Enjoy the current installment of "weekend reading for financial planners" - this week's issue starts off with a surprising announcement that the CFP Board is considering a questionable proposal about whether to offer CE credit and go into direct competition with the CE sponsors it regulates (with advisors expressing strong concern about the conflict of interest that entails), along with two articles reporting on advisor trends in the industry, including a continued slide in the total number of advisors and wirehouses in particular, along with a contrasting view that the decline of wirehouses and the breakaway broker trend may actually be quite overstated.

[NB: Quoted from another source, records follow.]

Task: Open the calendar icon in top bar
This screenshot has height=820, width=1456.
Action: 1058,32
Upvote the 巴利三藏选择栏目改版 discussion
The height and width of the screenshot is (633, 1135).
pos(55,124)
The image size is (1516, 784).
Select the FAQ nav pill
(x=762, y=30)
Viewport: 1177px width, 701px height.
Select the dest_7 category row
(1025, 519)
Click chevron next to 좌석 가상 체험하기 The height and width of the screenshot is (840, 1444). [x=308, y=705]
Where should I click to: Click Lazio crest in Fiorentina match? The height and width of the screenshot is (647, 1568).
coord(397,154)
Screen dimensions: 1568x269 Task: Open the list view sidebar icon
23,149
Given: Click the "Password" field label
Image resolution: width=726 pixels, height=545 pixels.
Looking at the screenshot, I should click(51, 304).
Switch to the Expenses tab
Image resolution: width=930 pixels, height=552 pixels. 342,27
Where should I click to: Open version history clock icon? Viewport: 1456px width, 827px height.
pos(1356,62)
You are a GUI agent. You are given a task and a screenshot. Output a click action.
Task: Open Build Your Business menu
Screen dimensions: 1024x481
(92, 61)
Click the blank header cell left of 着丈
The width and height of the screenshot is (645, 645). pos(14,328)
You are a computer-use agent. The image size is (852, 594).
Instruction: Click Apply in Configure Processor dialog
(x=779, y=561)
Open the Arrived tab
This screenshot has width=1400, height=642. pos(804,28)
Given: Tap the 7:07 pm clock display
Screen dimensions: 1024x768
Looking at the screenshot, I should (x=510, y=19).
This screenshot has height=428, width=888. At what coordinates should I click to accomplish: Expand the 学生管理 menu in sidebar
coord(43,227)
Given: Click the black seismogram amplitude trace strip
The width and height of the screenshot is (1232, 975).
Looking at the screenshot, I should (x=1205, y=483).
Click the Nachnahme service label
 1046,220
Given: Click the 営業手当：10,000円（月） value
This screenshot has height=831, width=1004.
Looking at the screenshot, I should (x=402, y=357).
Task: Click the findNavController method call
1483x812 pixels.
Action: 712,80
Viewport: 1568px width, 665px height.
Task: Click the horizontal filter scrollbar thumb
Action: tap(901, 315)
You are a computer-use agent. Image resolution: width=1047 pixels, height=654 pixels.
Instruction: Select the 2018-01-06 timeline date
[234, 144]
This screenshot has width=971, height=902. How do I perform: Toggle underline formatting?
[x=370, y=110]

From there, we look at a few behavioral-finance-related articles, including a controversial study suggesting that as many of 93% of financial advisors experienced symptoms of PTSD after the 2008 financial crisis and that the recent rise of tactical asset allocation may be a stress-driven response, a review of another recent study suggesting that the world of a fund manager is also a much more emotionally-driven experience than many might have thought, a discussion from the Journal of Financial Planning about the importance of focusing not just on a client's risk tolerance but also his/her risk perceptions (and the ways those perceptions can be distorted), and a review by Joel Bruckenstein of a new software package called Riskalyze that is aiming to provide a slightly newer way to assess client risk tolerance.
In addition, there are a few technology-related articles, including a reminder of the importance of considering not just software vendors and products and integrations in your technology decisions but also the staff that must implement it, some guidance from technology consultant Bill Winterberg about how to protect your firm and clients against so-called "phishing" attacks, a look at how some RIAs are successfully using social media to generate new clients, and a great article by Dan Moisand suggesting that the "rise of the machines" is not so much a threat against advisors as an opportunity for them to use technology for better efficiency.
We wrap up with an article reviewing recent research from Julie Littlechild, suggesting that just relying on client referrals by just making them satisfied and happy with your services isn't enough, given that surveys indicate 88% of clients are willing to provide a referral yet only 2% actually do provide one that successfully closes; instead, the real key is to create engaged clients who will refer you not because they're satisfied, but because you know how to solve the problems of one of their friends or family in need. Enjoy the reading!